10 novembre 2022
Le Centre d’histoire se souvient : les pompes funèbres
Par: Le Courrier


En latin, pompa funebris désigne une procession lors d’un décès. Dans le calendrier liturgique chrétien, le mois de novembre est consacré aux défunts, on le surnomme le mois des morts. Ceux qui conduisent les défunts à leur dernier repos étaient autrefois appelés charretiers. Un bel exemple de l’expansion de ce type d’entreprise est celui de Pierre Lussier, entrepreneur de pompes funèbres qui, en 1895, offre ses services au 25, rue Piété (aujourd’hui Duclos).
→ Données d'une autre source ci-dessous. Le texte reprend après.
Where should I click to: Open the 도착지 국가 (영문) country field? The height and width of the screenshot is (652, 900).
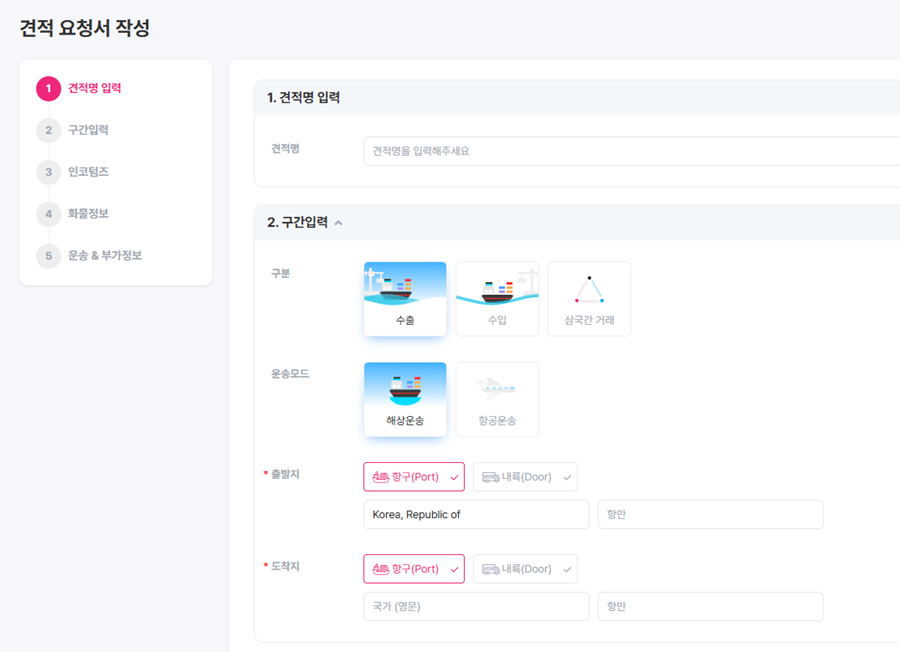[476, 607]
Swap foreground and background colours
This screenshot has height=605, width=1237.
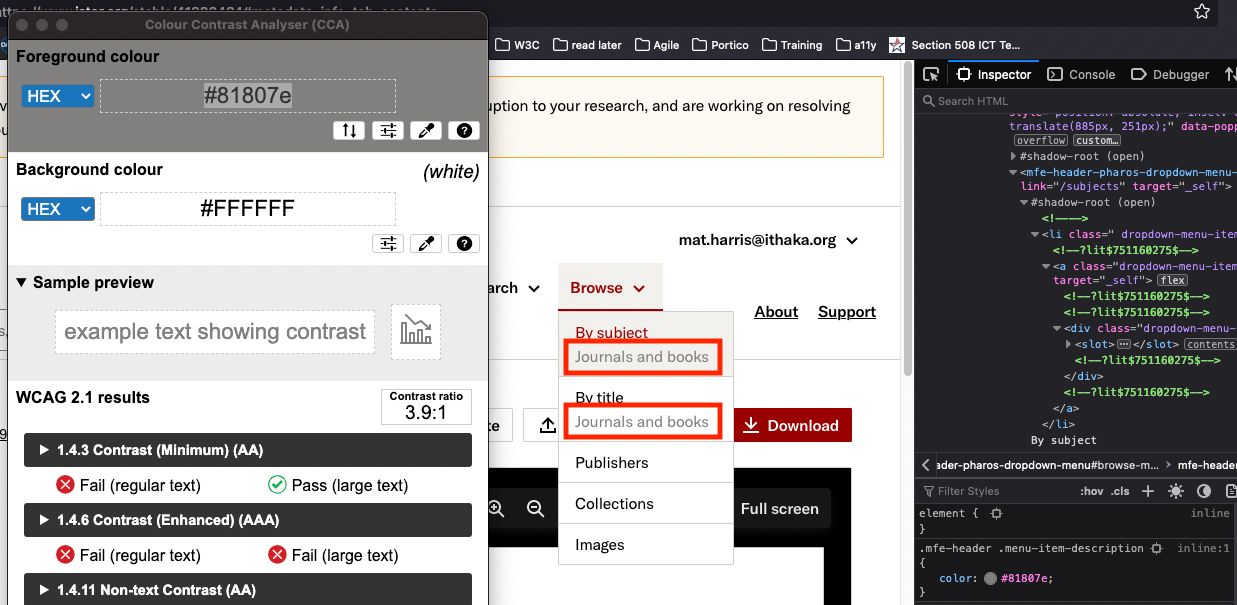[348, 130]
Il affirme posséder le plus beau corbillard qui se soit jamais vu à Saint-Hyacinthe et un magnifique assortiment de cercueils. M. Lussier décède en 1898, à l’âge de 49 ans, et ses fils prennent la relève. En 1915, l’entreprise est alors située au 30-32, rue Saint-Simon. Sur la photo, ce sont les corbillards de Lussier et Frères, sur l’avenue Mondor face à l’Académie Girouard. On peut voir trois corbillards et une voiture. Le blanc est généralement réservé aux enfants. Le haut-de-forme et l’habit noir sont à l’époque associés à ceux qu’on appelait les croque-morts.